The appellant is a vessel operator and has taken all care to furnish necessary documents in regard to the exports. After receiving the show cause notice proposing penalty pointing out the omissions and errors in the documents received from CHAs, the appellant examined the same and rectified the same. It was argued before the Tribunal that the defect was sorted out by the appellant with the help of officers who pointed out the errors. However, the department ignored these facts and confirmed the penalty mentioned in the notice. The appellants approached the Tribunal for relief.

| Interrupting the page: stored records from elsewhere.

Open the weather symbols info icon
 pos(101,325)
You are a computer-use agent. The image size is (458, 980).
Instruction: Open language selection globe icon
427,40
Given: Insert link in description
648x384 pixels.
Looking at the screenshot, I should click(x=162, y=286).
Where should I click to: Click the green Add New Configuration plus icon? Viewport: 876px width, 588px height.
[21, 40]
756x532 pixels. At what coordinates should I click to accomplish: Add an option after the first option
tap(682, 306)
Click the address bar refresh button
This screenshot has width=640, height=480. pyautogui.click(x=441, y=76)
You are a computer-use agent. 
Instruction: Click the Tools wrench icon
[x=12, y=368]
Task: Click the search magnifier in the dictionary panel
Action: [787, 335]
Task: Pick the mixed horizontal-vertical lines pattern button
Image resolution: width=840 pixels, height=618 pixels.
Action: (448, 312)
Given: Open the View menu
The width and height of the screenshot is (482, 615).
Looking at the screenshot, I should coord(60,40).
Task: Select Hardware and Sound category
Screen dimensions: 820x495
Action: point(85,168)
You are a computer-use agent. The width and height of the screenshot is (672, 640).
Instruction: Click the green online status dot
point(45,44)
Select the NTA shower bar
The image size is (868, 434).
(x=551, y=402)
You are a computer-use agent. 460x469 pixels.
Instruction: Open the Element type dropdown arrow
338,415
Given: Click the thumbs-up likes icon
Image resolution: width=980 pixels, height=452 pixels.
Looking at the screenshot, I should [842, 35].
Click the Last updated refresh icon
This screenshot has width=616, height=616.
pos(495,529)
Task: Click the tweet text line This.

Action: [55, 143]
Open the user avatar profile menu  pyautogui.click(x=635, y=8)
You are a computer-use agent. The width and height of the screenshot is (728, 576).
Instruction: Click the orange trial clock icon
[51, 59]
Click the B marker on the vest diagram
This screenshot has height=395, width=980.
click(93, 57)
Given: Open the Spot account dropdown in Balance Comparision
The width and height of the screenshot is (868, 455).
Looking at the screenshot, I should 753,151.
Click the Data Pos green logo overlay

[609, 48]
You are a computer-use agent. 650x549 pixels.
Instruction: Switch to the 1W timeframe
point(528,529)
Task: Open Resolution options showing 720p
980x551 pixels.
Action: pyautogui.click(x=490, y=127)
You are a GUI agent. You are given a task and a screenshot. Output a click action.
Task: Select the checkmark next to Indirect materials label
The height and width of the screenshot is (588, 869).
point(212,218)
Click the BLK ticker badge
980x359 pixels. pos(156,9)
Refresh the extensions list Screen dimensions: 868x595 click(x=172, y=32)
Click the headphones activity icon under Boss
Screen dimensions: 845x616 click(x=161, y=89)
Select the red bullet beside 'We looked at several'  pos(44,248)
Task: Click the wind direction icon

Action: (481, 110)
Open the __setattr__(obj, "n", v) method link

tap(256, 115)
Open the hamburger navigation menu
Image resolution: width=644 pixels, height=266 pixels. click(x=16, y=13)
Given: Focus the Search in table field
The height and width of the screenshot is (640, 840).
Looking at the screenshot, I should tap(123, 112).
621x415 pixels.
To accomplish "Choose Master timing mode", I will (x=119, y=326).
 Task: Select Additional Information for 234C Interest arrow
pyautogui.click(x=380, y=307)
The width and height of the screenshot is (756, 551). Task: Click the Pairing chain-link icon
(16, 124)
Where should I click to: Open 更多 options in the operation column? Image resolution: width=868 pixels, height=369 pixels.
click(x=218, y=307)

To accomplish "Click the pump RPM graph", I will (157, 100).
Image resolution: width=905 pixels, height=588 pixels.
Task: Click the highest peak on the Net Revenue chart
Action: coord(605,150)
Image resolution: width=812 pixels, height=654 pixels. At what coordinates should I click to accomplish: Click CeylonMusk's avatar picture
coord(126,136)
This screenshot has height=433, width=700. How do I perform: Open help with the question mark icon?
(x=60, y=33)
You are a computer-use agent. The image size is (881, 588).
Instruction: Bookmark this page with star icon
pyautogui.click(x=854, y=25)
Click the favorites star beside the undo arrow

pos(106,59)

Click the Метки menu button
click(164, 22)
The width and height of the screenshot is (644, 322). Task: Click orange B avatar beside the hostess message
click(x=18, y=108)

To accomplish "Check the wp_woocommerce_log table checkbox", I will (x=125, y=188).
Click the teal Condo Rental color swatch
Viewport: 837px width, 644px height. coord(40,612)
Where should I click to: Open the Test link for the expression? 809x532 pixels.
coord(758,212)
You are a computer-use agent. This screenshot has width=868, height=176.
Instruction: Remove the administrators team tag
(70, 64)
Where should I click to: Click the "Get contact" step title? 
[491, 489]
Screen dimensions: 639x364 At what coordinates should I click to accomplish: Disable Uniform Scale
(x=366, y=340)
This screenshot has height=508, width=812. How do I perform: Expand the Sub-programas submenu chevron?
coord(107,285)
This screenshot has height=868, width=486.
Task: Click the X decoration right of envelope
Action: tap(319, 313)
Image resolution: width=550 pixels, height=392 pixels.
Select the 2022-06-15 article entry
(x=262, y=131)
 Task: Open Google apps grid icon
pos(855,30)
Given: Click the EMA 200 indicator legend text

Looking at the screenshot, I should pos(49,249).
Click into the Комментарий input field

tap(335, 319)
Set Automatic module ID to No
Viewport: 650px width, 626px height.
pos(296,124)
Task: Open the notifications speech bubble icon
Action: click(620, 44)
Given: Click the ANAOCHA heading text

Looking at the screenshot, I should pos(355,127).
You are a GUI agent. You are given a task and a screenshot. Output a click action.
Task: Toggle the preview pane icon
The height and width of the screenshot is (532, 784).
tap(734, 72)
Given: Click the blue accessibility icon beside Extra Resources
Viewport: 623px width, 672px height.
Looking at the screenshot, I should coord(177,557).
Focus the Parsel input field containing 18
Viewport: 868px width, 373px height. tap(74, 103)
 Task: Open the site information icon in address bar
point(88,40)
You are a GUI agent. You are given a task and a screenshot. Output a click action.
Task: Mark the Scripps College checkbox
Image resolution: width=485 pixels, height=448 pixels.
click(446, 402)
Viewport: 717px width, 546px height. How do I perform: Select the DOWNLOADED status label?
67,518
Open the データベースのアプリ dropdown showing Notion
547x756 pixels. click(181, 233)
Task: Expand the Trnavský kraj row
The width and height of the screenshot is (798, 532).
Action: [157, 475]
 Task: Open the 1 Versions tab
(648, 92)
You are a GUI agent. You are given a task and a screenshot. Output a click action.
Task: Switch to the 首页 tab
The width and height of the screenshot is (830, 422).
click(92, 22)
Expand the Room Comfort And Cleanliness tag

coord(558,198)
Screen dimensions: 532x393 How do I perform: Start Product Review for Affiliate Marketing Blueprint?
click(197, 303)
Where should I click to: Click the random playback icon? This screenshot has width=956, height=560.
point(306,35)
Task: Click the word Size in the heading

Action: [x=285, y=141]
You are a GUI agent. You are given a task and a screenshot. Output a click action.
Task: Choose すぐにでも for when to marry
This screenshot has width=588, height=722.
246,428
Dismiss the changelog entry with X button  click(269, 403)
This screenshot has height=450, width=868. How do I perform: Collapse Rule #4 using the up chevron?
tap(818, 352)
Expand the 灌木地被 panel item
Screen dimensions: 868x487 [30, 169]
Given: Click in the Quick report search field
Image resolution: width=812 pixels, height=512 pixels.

Before the Tribunal, the department relied on section 41 of the Customs Act, 1962, and submitted that it is the responsibility of the appellant to file the EGM to the proper officer before departure of the conveyance from the Customs station and therefore, the penalty shall be sustained.
After hearing arguments from both sides, Judicial Member Sulekha Beevi observed that only for continued non-compliance beyond 1.4.2019 the penalty is required to be imposed.
“In the present case, on receiving the notice from the department, the appellant has immediately rectified the defect. There is no allegation of continued non-compliance. The facts brought to light established that the error was only due to inadvertent omission/system error etc. A penalty is a form of punishment by recovery of an amount from the offender. It is a form of pecuniary punishment inflicted by law for its violation. If there was no willful intention / wrongful mind for violating the law and such violation occurred was only due to inadvertent omission/system error, imposition of penalty is unwarranted.”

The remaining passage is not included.